I don’t remember anymore if I borrowed parts of this script somewhere, but it seems simple enough for being made by me.

Environment settings

The build script requires some environment settings to work, so in this first part I will walk you through them. We set the environment stuff in a separate script so that it can be used with other projects also. This script can be executed from the build script or you could run it when opening the Command Prompt.

@echo off
:: This BATCH file can be used with cmd.exe:
:: Create a new shortcut for cmd.exe with "/k <location_of>env.bat"
echo [NOTE] Running env.bat.. Setting up some really really important stuff!
set BENV=x86_amd64
echo [NOTE] Build environment is set to %BENV%
:: Comment USE_VIRTUAL_DRIVE if you don't want to use it
set USE_VIRTUAL_DRIVE=1

if defined USE_VIRTUAL_DRIVE (
    if exist "w:" (
        echo [NOTE] w:\ already initialized! 
        cd /D w:
    ) else (
        subst w: c:\work
        cd /D w:
    )
) else (
    echo [NOTE] Virtual Drive disabled
)

:: set SDL2 to PATH
set PATH=%PATH%;C:\work\SDL2\lib\x64\;
:: SSH PATH
set PATH=%PATH%;C:\CVS\OpenSSH-Win64;

:: CVS Path. 
set PATH=%PATH%;C:\CVS\;

:: Set RSH Thingie
set CVS_RSH=ssh

:: Initialize the Visual Studio environment (to get 'cl' and 'link')
set PATH=%PATH%;C:\Program Files (x86)\Microsoft Visual Studio 14.0\VC\
call vcvarsall %BENV%

:: Initialize GIT environment. Or don't..
set PATH=%PATH%;C:\Program Files\Git\bin;C:\Program Files\Git\cmd

:: Mark the development environment as set. Should be the last thing you do
set DEV_ENV_SET=1

Don’t mind the CVS or GIT if you don’t need them. This Batch-file sets the required environment variables and Visual Studio build environment settings.

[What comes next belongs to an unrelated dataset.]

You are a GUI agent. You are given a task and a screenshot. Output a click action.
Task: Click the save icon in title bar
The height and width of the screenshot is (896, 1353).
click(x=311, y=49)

It also ‘mounts’ the work directory to drive w:. It can be disabled by commenting out the setting of USE_VIRTUAL_DRIVE. 

The most important part in this is the call vcvarsall %BENV% which sets the build environment stuff. You can get the possible architecture choices with vcvarsall /help. For me the help outputs: x86_amd64, x86_arm store, x86_amd64 10.0.10240.0, x86_arm store 10.0.10240.0,  x64 8.1, x64 store 8.1.

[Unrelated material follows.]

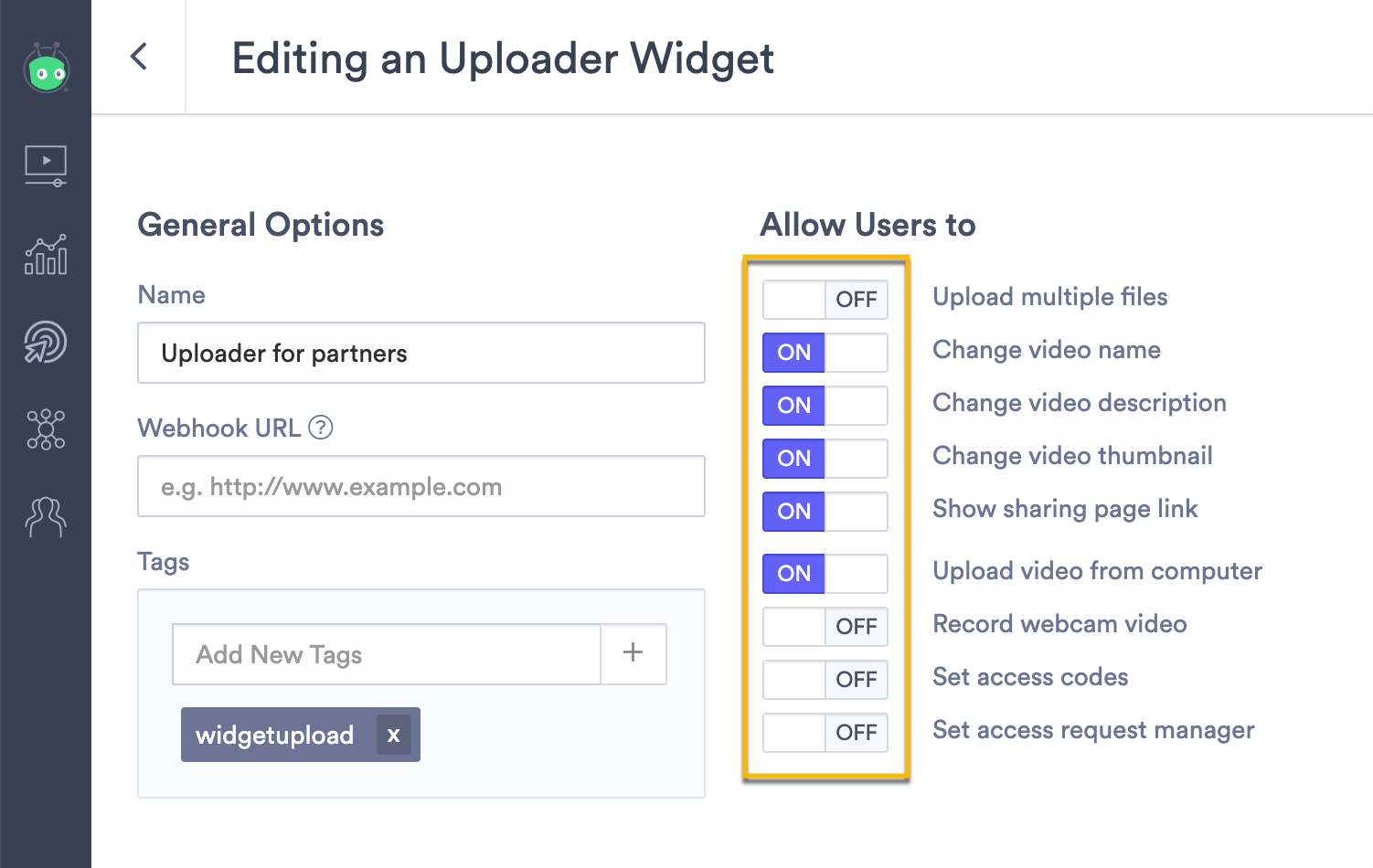Image resolution: width=1373 pixels, height=868 pixels.
Task: Turn on Record webcam video toggle
Action: tap(825, 627)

In the final line we set the DEV_ENV_SET variable to 1. This value will be used by the build script to determine if environment settings were set.

Build script

Now that the required environment variable are set, we can use the build script. This a bit long, so I split the script into smaller chunks. The whole script and an example sources are in Github: batch_build (https://github.com/jkelanne/build_batch).

@echo off
if "%1" == "clean" goto clean

The first thing the script does, is to check if clean was given as an argument. If so, the script jumps to the line containing the clean-label (line 64) and deletes the build-directory.

:: Get the parent directory name. This will be used for the name of the executable
for %%a in ("%~dp0\.") do set "PARENT=%%~nxa"

If we’re not cleaning, the script will get the parent directory name which will be used as the name of the output executable later.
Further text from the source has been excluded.